_Pixel coordinate grounding data_.
--- START ---
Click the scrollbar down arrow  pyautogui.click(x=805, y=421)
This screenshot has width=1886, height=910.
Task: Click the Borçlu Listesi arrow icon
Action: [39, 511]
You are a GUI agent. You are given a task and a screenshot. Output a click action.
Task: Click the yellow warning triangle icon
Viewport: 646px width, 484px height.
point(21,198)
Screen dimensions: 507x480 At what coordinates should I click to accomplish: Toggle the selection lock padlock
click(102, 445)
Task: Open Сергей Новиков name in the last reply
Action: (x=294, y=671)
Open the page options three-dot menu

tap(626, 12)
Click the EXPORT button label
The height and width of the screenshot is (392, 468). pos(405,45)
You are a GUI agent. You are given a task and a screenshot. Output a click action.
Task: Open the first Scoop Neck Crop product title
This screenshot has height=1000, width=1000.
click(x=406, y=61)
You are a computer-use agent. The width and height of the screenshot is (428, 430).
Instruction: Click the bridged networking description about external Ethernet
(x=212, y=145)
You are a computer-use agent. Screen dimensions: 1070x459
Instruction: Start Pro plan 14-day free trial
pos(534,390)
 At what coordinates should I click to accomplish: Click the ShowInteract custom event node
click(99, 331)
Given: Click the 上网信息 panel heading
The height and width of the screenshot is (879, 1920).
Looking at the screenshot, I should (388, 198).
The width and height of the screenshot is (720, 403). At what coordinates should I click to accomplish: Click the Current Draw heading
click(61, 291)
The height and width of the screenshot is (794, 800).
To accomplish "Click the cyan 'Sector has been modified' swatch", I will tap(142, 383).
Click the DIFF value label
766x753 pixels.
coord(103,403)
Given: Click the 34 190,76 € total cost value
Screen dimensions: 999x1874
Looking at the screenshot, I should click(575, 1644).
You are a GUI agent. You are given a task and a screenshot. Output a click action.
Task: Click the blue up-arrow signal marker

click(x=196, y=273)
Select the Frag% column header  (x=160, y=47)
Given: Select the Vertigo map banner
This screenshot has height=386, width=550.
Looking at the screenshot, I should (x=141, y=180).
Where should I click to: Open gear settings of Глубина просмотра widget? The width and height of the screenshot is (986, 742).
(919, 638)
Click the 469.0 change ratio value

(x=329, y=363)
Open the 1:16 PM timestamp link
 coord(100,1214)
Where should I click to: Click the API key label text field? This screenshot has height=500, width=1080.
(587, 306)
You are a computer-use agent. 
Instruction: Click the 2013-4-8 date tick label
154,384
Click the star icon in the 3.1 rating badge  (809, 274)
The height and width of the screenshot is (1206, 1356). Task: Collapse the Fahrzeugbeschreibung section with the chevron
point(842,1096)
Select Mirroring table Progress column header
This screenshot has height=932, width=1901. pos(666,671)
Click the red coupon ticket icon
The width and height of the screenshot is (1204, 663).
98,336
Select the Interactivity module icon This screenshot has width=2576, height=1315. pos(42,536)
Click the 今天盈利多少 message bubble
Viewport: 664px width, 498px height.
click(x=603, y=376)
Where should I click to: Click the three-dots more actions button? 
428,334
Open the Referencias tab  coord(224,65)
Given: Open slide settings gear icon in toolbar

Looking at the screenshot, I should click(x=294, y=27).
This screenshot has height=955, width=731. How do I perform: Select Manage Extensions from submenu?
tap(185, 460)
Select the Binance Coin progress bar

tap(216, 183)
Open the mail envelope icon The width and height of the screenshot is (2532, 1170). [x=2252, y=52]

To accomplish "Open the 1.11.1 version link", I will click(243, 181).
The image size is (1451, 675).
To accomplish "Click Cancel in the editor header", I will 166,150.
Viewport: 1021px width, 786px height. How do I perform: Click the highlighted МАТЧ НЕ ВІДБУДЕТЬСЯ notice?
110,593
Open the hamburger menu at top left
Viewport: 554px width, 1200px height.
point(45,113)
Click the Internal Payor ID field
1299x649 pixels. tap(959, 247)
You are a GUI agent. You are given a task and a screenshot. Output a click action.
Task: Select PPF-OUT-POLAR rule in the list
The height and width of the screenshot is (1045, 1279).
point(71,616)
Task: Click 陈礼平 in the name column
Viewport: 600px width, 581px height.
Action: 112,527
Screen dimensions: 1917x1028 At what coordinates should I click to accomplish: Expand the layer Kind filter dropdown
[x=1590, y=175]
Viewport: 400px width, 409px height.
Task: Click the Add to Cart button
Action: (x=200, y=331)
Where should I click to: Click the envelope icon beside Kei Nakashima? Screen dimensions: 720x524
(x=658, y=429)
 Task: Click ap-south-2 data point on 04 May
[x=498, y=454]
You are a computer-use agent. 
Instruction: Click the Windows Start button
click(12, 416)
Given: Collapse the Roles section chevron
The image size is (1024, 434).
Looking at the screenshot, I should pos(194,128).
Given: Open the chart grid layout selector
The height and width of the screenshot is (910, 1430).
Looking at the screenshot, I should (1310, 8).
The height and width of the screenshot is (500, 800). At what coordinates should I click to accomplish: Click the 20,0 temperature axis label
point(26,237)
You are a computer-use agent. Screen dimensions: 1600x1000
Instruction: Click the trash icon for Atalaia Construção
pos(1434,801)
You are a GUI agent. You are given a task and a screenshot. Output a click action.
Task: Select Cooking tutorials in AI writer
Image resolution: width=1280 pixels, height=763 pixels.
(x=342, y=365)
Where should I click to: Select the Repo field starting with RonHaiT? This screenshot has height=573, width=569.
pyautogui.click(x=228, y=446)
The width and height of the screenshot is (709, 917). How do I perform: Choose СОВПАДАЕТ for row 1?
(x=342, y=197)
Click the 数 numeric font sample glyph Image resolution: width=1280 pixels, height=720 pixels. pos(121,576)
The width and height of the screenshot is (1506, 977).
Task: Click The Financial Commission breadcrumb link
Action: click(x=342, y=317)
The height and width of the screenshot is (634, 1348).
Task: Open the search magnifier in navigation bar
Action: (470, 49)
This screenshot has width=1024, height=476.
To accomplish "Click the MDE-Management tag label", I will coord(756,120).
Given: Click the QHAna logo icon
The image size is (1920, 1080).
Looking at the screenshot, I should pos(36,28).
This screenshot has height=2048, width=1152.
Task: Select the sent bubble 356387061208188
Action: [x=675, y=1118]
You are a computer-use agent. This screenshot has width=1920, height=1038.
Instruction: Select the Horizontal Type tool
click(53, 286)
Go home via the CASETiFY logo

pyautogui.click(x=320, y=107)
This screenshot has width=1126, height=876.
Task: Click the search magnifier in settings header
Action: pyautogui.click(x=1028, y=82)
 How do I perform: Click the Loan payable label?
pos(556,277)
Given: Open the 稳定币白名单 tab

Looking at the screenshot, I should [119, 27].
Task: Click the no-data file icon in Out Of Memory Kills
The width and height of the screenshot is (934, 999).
--- END ---
_PROBLEM DESCRIPTION_.
Every entry must be set down exactly, with nothing left out.

_SOLUTION_.
Click the scrollbar down arrow  pyautogui.click(x=805, y=421)
This screenshot has width=1886, height=910.
Task: Click the Borçlu Listesi arrow icon
Action: [39, 511]
You are a GUI agent. You are given a task and a screenshot. Output a click action.
Task: Click the yellow warning triangle icon
Viewport: 646px width, 484px height.
point(21,198)
Screen dimensions: 507x480 At what coordinates should I click to accomplish: Toggle the selection lock padlock
click(102, 445)
Task: Open Сергей Новиков name in the last reply
Action: (x=294, y=671)
Open the page options three-dot menu

tap(626, 12)
Click the EXPORT button label
The height and width of the screenshot is (392, 468). pos(405,45)
You are a GUI agent. You are given a task and a screenshot. Output a click action.
Task: Open the first Scoop Neck Crop product title
This screenshot has height=1000, width=1000.
click(x=406, y=61)
You are a computer-use agent. The width and height of the screenshot is (428, 430).
Instruction: Click the bridged networking description about external Ethernet
(x=212, y=145)
You are a computer-use agent. Screen dimensions: 1070x459
Instruction: Start Pro plan 14-day free trial
pos(534,390)
 At what coordinates should I click to accomplish: Click the ShowInteract custom event node
click(99, 331)
Given: Click the 上网信息 panel heading
The height and width of the screenshot is (879, 1920).
Looking at the screenshot, I should (388, 198).
The width and height of the screenshot is (720, 403). At what coordinates should I click to accomplish: Click the Current Draw heading
click(61, 291)
The height and width of the screenshot is (794, 800).
To accomplish "Click the cyan 'Sector has been modified' swatch", I will tap(142, 383).
Click the DIFF value label
766x753 pixels.
coord(103,403)
Given: Click the 34 190,76 € total cost value
Screen dimensions: 999x1874
Looking at the screenshot, I should click(575, 1644).
You are a GUI agent. You are given a task and a screenshot. Output a click action.
Task: Click the blue up-arrow signal marker

click(x=196, y=273)
Select the Frag% column header  (x=160, y=47)
Given: Select the Vertigo map banner
This screenshot has height=386, width=550.
Looking at the screenshot, I should (x=141, y=180).
Where should I click to: Open gear settings of Глубина просмотра widget? The width and height of the screenshot is (986, 742).
(919, 638)
Click the 469.0 change ratio value

(x=329, y=363)
Open the 1:16 PM timestamp link
 coord(100,1214)
Where should I click to: Click the API key label text field? This screenshot has height=500, width=1080.
(587, 306)
You are a computer-use agent. 
Instruction: Click the 2013-4-8 date tick label
154,384
Click the star icon in the 3.1 rating badge  (809, 274)
The height and width of the screenshot is (1206, 1356). Task: Collapse the Fahrzeugbeschreibung section with the chevron
point(842,1096)
Select Mirroring table Progress column header
This screenshot has height=932, width=1901. pos(666,671)
Click the red coupon ticket icon
The width and height of the screenshot is (1204, 663).
98,336
Select the Interactivity module icon This screenshot has width=2576, height=1315. pos(42,536)
Click the 今天盈利多少 message bubble
Viewport: 664px width, 498px height.
click(x=603, y=376)
Where should I click to: Click the three-dots more actions button? 
428,334
Open the Referencias tab  coord(224,65)
Given: Open slide settings gear icon in toolbar

Looking at the screenshot, I should click(x=294, y=27).
This screenshot has height=955, width=731. How do I perform: Select Manage Extensions from submenu?
tap(185, 460)
Select the Binance Coin progress bar

tap(216, 183)
Open the mail envelope icon The width and height of the screenshot is (2532, 1170). [x=2252, y=52]

To accomplish "Open the 1.11.1 version link", I will click(243, 181).
The image size is (1451, 675).
To accomplish "Click Cancel in the editor header", I will 166,150.
Viewport: 1021px width, 786px height. How do I perform: Click the highlighted МАТЧ НЕ ВІДБУДЕТЬСЯ notice?
110,593
Open the hamburger menu at top left
Viewport: 554px width, 1200px height.
point(45,113)
Click the Internal Payor ID field
1299x649 pixels. tap(959, 247)
You are a GUI agent. You are given a task and a screenshot. Output a click action.
Task: Select PPF-OUT-POLAR rule in the list
The height and width of the screenshot is (1045, 1279).
point(71,616)
Task: Click 陈礼平 in the name column
Viewport: 600px width, 581px height.
Action: 112,527
Screen dimensions: 1917x1028 At what coordinates should I click to accomplish: Expand the layer Kind filter dropdown
[x=1590, y=175]
Viewport: 400px width, 409px height.
Task: Click the Add to Cart button
Action: (x=200, y=331)
Where should I click to: Click the envelope icon beside Kei Nakashima? Screen dimensions: 720x524
(x=658, y=429)
 Task: Click ap-south-2 data point on 04 May
[x=498, y=454]
You are a computer-use agent. 
Instruction: Click the Windows Start button
click(12, 416)
Given: Collapse the Roles section chevron
The image size is (1024, 434).
Looking at the screenshot, I should pos(194,128).
Given: Open the chart grid layout selector
The height and width of the screenshot is (910, 1430).
Looking at the screenshot, I should (1310, 8).
The height and width of the screenshot is (500, 800). At what coordinates should I click to accomplish: Click the 20,0 temperature axis label
point(26,237)
You are a computer-use agent. Screen dimensions: 1600x1000
Instruction: Click the trash icon for Atalaia Construção
pos(1434,801)
You are a GUI agent. You are given a task and a screenshot. Output a click action.
Task: Select Cooking tutorials in AI writer
Image resolution: width=1280 pixels, height=763 pixels.
(x=342, y=365)
Where should I click to: Select the Repo field starting with RonHaiT? This screenshot has height=573, width=569.
pyautogui.click(x=228, y=446)
The width and height of the screenshot is (709, 917). How do I perform: Choose СОВПАДАЕТ for row 1?
(x=342, y=197)
Click the 数 numeric font sample glyph Image resolution: width=1280 pixels, height=720 pixels. pos(121,576)
The width and height of the screenshot is (1506, 977).
Task: Click The Financial Commission breadcrumb link
Action: click(x=342, y=317)
The height and width of the screenshot is (634, 1348).
Task: Open the search magnifier in navigation bar
Action: (470, 49)
This screenshot has width=1024, height=476.
To accomplish "Click the MDE-Management tag label", I will coord(756,120).
Given: Click the QHAna logo icon
The image size is (1920, 1080).
Looking at the screenshot, I should pos(36,28).
This screenshot has height=2048, width=1152.
Task: Select the sent bubble 356387061208188
Action: [x=675, y=1118]
You are a computer-use agent. This screenshot has width=1920, height=1038.
Instruction: Select the Horizontal Type tool
click(53, 286)
Go home via the CASETiFY logo

pyautogui.click(x=320, y=107)
This screenshot has width=1126, height=876.
Task: Click the search magnifier in settings header
Action: pyautogui.click(x=1028, y=82)
 How do I perform: Click the Loan payable label?
pos(556,277)
Given: Open the 稳定币白名单 tab

Looking at the screenshot, I should [119, 27].
Task: Click the no-data file icon in Out Of Memory Kills
The width and height of the screenshot is (934, 999).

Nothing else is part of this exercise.